◆ GIVEN RECORDS ◆

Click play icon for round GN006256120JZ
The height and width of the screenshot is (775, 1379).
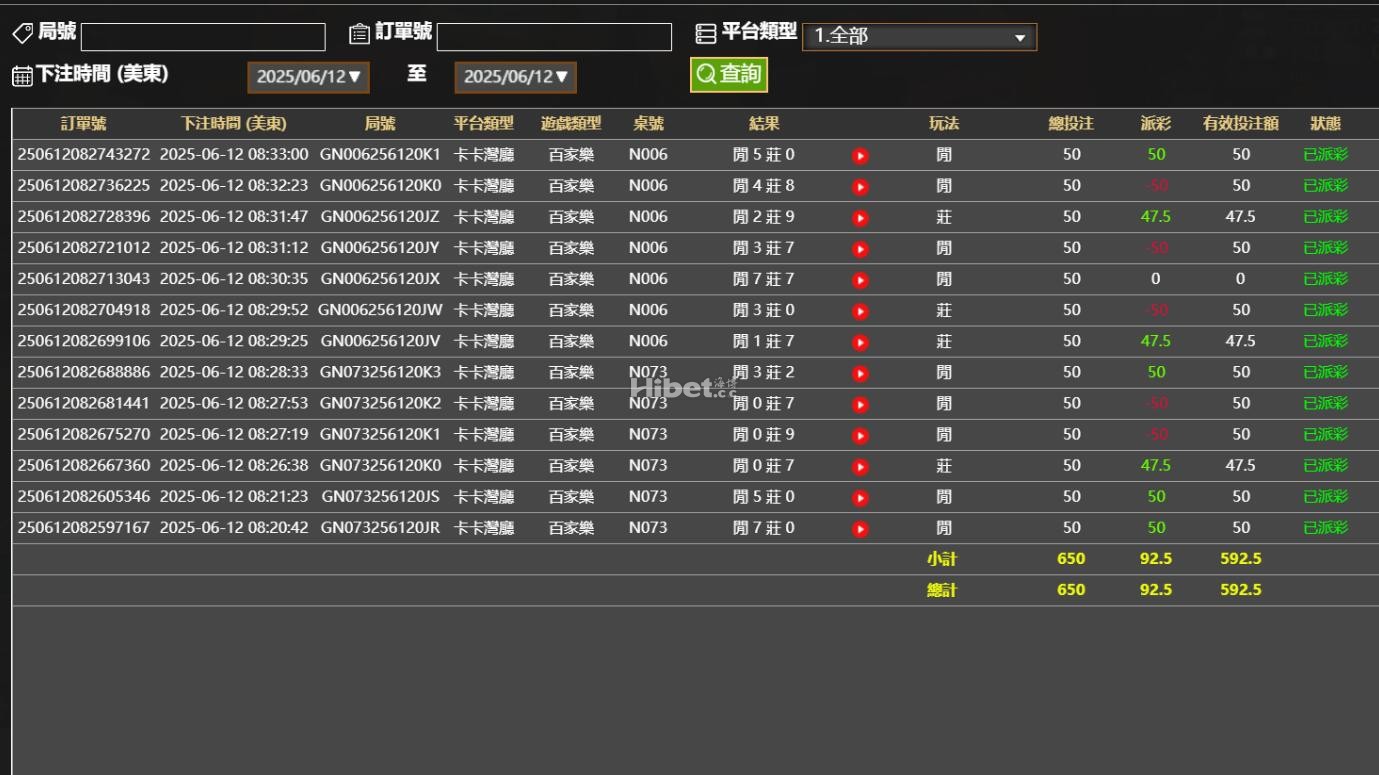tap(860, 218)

==

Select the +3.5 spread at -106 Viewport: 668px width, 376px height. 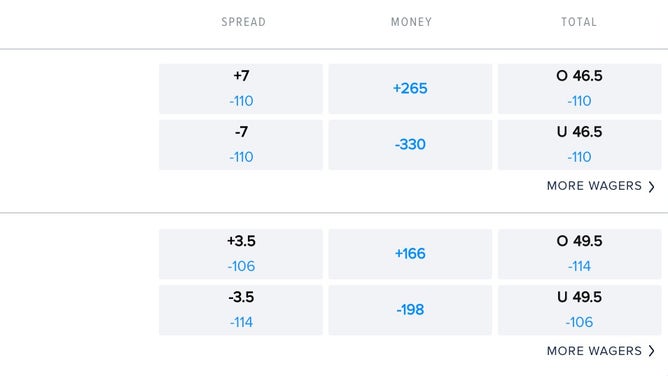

...

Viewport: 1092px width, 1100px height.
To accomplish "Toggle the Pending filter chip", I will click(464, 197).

◆ TASK DIRECTIONS ◆
Output the lines from the line with "Click play icon for round GN006256120JZ" to the line with "tap(860, 218)", both included, copying them word for word without the pictures.

◆ IN RESPONSE ◆
Click play icon for round GN006256120JZ
The height and width of the screenshot is (775, 1379).
tap(860, 218)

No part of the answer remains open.